Observer, January 30, 2011
Days of rage in Egypt signify the end of days for Hosni Mubarak’s repressive and bankrupt regime. For 30 years, the president has held his country down through fear, secret police, emergency laws, American cash subsidies and a lamentable absence of vision and imagination. His crude, Gaullist message: without me, chaos. Now the chaos has come anyway. And Mubarak must go.
Five days of rage on the streets of Cairo, Alexandria, Suez and dozens of other cities have transformed the way Egypt sees itself. For years, they said it was impossible. The regime was too powerful, the masses too apathetic, the security apparatus too ubiquitous. Like eastern Europeans trapped in the Soviet Union’s cold, pre-1991 embrace, they struggled in the dark, without help, without hope. Movements for change, such as Kefaya (Enough!), were brutally suppressed. Courageous dissidents such as Ayman Nour were harassed, beaten and imprisoned.
Yet all the time, pressure for reform was rising.

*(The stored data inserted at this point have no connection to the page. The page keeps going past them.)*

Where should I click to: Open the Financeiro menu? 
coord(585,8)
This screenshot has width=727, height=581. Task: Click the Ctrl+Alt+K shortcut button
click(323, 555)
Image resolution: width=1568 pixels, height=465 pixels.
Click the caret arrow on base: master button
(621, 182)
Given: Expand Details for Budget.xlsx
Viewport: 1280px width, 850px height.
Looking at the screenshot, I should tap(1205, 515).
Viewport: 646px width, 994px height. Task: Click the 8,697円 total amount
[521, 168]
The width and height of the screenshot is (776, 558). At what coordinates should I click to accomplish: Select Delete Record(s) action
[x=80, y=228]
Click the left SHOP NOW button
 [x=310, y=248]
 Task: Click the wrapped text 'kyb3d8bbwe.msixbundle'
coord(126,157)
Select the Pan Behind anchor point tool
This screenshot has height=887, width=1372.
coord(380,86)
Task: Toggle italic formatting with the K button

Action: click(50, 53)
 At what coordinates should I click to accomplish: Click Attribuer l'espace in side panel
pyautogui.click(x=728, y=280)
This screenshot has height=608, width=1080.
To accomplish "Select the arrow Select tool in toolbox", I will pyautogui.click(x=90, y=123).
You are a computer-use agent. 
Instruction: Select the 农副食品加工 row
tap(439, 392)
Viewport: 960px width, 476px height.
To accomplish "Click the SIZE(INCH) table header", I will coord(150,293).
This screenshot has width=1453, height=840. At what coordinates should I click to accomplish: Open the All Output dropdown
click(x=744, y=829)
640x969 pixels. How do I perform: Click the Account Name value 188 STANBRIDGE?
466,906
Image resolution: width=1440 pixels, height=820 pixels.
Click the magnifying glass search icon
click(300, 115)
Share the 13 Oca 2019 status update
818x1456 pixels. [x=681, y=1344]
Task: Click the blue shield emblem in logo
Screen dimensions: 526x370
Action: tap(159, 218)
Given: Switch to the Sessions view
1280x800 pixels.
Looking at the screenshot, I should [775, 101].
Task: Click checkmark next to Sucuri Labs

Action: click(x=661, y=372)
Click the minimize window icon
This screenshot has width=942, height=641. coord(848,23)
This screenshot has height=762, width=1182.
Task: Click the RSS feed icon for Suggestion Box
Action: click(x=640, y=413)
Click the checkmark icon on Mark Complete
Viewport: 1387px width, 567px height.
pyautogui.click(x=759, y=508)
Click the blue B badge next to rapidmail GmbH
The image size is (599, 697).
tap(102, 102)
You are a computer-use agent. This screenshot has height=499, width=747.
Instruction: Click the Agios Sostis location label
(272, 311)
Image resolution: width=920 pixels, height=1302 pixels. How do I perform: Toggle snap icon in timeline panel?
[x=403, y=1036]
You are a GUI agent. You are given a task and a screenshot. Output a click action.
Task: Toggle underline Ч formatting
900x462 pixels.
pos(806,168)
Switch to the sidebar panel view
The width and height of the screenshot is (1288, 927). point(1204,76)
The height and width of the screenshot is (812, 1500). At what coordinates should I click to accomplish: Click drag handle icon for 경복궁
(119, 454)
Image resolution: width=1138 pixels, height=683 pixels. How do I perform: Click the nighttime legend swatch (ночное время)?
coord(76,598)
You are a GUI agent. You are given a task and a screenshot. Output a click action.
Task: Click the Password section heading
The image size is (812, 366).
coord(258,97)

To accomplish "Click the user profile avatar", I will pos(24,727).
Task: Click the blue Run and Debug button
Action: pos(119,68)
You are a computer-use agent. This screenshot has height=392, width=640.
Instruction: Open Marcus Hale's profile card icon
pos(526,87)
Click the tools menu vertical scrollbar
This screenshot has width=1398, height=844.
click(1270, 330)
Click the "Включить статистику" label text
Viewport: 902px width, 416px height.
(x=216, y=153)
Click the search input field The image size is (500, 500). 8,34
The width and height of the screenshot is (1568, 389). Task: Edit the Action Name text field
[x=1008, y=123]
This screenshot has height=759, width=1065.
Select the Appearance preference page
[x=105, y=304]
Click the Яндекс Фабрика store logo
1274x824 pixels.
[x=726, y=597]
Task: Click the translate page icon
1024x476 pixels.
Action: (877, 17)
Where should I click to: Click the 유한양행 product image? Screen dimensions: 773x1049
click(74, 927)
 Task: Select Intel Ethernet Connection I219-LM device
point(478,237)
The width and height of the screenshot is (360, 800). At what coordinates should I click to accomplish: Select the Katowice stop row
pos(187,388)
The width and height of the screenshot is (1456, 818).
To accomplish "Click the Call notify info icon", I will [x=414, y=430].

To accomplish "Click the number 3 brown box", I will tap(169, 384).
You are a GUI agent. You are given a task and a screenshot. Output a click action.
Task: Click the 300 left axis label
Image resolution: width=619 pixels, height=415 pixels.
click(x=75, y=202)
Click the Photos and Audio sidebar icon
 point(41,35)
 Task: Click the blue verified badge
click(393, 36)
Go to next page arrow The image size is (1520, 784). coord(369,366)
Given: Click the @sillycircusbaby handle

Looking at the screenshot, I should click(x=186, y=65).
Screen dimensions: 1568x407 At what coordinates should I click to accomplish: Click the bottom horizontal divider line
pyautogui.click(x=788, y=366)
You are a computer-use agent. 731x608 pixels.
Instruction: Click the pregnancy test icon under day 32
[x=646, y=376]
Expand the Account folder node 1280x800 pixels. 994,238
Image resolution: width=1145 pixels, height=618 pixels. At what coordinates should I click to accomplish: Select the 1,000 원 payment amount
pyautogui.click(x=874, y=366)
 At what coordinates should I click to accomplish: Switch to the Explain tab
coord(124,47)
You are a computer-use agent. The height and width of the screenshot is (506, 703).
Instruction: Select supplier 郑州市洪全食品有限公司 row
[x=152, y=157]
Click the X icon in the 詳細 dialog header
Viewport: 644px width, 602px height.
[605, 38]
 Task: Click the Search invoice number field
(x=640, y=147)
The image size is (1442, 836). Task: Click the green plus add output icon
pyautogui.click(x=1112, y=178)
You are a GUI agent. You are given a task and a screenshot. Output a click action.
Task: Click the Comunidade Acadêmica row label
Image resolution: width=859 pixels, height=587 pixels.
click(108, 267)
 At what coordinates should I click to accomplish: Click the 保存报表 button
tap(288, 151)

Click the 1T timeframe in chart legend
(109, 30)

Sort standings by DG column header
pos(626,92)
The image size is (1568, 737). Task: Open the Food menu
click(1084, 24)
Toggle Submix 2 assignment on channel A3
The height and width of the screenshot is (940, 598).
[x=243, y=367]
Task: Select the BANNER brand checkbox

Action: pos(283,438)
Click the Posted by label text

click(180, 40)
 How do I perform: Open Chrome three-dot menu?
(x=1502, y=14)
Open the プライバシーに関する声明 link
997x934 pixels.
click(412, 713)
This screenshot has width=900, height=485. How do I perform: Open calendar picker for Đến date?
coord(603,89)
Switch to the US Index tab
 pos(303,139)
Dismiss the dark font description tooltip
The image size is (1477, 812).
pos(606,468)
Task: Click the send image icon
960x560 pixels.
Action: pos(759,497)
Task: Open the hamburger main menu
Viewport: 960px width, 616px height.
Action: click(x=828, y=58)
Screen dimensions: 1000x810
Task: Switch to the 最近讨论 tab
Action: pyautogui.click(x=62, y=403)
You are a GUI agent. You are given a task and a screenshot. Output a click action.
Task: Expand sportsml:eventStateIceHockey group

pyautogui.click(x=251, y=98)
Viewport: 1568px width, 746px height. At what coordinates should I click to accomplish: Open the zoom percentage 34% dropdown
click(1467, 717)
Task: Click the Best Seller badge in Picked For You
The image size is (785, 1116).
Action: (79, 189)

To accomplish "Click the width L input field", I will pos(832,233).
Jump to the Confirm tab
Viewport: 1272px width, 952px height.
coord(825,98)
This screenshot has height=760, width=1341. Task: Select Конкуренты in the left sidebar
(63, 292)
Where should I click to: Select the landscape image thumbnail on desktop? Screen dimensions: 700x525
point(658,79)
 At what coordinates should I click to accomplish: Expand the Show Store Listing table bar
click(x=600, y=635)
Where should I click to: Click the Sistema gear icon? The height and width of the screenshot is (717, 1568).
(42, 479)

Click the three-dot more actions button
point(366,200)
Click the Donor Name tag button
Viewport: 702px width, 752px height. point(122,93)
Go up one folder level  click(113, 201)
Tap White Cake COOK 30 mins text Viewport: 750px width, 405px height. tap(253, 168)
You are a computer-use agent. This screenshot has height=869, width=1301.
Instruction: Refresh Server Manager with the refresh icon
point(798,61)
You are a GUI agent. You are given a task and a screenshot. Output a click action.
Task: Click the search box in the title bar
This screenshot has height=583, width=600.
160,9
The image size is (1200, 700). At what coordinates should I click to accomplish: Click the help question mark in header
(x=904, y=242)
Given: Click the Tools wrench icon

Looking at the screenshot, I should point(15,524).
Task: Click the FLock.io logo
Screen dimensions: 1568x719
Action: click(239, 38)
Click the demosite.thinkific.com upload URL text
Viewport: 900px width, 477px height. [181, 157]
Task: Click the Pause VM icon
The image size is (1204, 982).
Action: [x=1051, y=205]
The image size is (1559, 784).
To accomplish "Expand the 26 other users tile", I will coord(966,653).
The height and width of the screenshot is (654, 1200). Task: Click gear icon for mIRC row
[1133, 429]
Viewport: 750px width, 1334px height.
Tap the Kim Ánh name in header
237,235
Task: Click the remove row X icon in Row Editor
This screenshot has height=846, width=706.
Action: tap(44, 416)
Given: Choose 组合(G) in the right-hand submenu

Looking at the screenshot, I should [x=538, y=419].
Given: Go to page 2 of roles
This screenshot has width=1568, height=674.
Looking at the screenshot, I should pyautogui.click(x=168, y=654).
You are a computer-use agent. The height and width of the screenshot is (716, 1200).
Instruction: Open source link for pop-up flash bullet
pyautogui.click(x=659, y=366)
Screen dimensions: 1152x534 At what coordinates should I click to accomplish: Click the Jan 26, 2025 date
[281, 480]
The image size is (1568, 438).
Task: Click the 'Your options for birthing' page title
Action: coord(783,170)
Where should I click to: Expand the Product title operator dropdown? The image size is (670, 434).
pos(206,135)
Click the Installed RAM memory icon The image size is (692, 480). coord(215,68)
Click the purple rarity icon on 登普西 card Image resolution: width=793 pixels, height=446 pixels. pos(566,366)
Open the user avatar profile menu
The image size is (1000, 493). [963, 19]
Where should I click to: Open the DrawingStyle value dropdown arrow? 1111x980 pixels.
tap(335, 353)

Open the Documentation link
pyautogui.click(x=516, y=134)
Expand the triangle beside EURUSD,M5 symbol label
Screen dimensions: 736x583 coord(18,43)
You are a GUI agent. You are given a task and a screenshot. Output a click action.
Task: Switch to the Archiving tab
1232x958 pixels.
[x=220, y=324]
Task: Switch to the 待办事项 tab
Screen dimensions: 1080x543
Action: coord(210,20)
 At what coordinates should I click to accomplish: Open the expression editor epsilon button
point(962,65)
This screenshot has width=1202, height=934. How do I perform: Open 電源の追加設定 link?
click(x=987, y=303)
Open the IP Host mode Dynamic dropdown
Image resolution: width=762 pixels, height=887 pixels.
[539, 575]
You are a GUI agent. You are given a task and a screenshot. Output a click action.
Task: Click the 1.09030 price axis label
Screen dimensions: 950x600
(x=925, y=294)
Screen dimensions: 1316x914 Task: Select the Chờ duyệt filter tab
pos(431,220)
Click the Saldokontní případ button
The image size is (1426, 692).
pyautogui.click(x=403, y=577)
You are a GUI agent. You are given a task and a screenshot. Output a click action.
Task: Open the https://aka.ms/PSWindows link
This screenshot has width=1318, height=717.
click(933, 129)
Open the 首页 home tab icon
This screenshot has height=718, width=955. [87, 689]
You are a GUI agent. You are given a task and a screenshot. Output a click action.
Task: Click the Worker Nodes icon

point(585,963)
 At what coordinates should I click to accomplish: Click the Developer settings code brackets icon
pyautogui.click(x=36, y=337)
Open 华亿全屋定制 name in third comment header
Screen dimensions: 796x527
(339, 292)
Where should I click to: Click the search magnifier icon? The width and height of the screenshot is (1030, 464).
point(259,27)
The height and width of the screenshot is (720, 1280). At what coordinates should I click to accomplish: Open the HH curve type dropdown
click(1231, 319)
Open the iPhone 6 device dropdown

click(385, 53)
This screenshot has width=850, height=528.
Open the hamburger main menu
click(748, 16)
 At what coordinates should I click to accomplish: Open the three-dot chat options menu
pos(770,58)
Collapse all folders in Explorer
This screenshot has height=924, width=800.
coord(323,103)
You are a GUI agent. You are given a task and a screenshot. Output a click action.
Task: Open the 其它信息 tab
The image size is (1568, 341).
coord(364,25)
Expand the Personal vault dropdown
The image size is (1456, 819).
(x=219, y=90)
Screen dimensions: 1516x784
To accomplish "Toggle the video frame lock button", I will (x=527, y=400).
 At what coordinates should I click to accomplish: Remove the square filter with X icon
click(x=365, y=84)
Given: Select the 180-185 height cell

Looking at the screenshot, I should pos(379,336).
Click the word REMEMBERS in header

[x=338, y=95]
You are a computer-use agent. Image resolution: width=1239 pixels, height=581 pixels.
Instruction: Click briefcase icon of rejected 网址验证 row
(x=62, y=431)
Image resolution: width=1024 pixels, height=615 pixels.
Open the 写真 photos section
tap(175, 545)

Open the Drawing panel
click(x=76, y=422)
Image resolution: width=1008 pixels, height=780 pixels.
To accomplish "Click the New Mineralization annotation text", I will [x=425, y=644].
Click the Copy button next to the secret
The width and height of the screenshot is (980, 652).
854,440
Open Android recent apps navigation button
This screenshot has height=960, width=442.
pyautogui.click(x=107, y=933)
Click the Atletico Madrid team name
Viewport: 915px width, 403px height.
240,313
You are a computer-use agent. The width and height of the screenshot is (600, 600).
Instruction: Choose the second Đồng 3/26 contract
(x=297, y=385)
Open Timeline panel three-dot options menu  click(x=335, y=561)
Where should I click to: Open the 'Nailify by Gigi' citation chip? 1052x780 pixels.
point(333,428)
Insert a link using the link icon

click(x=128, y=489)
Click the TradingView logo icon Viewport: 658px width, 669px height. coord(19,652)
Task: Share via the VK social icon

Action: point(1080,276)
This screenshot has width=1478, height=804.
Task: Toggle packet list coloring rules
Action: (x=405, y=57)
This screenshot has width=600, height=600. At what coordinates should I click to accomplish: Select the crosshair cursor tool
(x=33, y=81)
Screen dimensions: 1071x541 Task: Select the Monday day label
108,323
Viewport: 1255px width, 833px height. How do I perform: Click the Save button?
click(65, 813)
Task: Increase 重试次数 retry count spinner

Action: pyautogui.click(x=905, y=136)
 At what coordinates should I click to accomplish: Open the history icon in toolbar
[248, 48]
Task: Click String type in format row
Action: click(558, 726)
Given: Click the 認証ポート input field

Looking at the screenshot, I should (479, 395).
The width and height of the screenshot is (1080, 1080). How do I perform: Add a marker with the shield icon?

Every day, higher prices, economic stagnation, poverty and unemployment, political stasis, official corruption and a stifled, censored public space became less and less tolerable. Every day, impatience with the regime’s insulting insouciance bred more enemies. Hatred seeped like poison through the veins of the people. Until, at last, in five days of rage, as if as one, they cried: “Enough!” And now, Mubarak must go.